Chapter 14 The newspaper and periodical market

John Drew
As the House of Commons census returns show, the population of Great Britain and Ireland quadrupled between 1801 and 1901, from something over 10 to 41 million inhabitants. That of the British Empire, through acquisition of new territories, reached 400 million. As populations expanded at unprecedented rates, so too did levels of adult literacy. From 1836, the Registrar-General’s returns showed increasing numbers of men and women signing rather than marking the marriage register: 66.4 per cent and 49.7 per cent respectively in England and Wales in 1840, rising to 80.2 per cent and 72.7 per cent in England by 1870, the year of Dickens’s death.1 Furthermore, the innovative commercialisation of cheap fiction meant that prices fell consistently through the century: ‘[a] penny would buy a 250-word broadside in the 1840s, a fifty-page songbook or a 7,000-word serial by the 1860s, a 20,000-word novelette by the 1880s, and from 1896 … unabridged versions of classic texts’.2 However, while the number of customers for reading material clearly grew exponentially, the growth of the newspaper and periodical market did not simply shadow the graph, but was complicated if not constrained by numerous external factors.

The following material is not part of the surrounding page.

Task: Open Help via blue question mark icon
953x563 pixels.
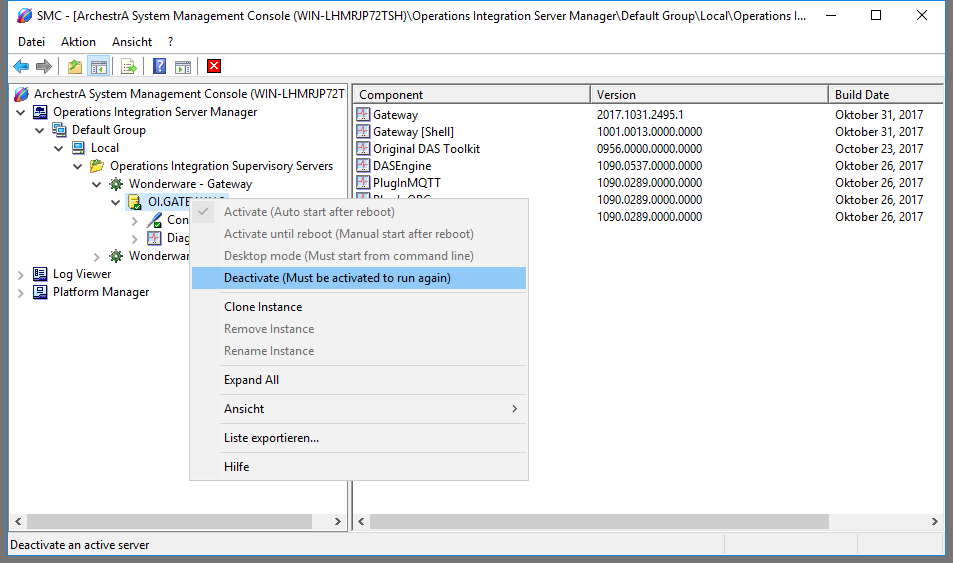Action: 159,67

Periodic economic crises and slumps affected the publishing industry in 1825–6, 1831 and 1841–3: circulations tottered, magazines, papers and publishing houses folded. Technological advances, whether in press design or steam locomotion, could accelerate print runs and national distribution, but as critics of the orthodox ‘Whig’ approach to press history point out, the mid-century industrialisation of the press increased start-up and fixed costs to the point where small enterprises, radical, evangelical or otherwise, were priced out of the market.3 In 1837 the Chartist weekly Northern Star had been floated for less than £700; in 1845 a capital investment of £50,000 was needed to launch the Daily News (with Dickens as its first editor); by the 1870s some £180,000 was spent by Edward Lloyd on establishing the Daily Chronicle. By this stage ‘the operation of the free market had raised the cost of press ownership beyond the readily available resources of the working class’.4
Pre-eminent amongst external factors affecting the market in the first half of the nineteenth century was government interference: both through legislation (particularly during the French Revolutionary and Napoleonic wars) and taxation, in the form of stamp and advertisement duty on newspapers, and a duty on paper used for printing. While the laws against seditious libel and these so-called ‘Taxes on Knowledge’ did not amount to full-scale repression or censorship, Lord Liverpool’s Tory administration (1812–27) not only prosecuted editors and publishers assiduously but also raised the ‘Taxes on Knowledge’ to their highest levels (4d per stamp, 3s 6d per advertisement, 4d per sheet for paper in 1815). In the heady climate of the 1830s, the cautious Whig administrations of Lords Grey and Melbourne fought to contain the expectations of a radicalised but still unenfranchised workforce. Trade unionism, Chartism and widespread discontent with the effects of the 1814/15 Corn Laws and the New Poor Law of 1834 spurred the publication of increasing numbers of illegal unstamped publications. The ensuing ‘war of the unstamped press’ was the backdrop to a calculated reduction of duty from 4d to 1d per stamp in 1836, but while this predictably led to an upsurge in the number of stamps issued (from 35,576,056 in 1835/6 to 71,222,498 in 1844/5),5 it did not necessarily increase the number of periodicals available, nor bring newspapers within the reach of every purchaser, nor pacify those hungry for complete abolition. That would not come until 1853 for advertisement duty, 1855 for stamp duty, and 1861 for paper duty. From the 1860s onwards, then, with the repeal of the ‘Taxes on Knowledge’ and the widespread introduction of rotary presses, the stage was set for a dramatic expansion of what can now genuinely be considered a mass media market. That it lacked the radical commitment of the 1830s has seemed a minor drawback, if not a positive advantage, to a majority of press historians.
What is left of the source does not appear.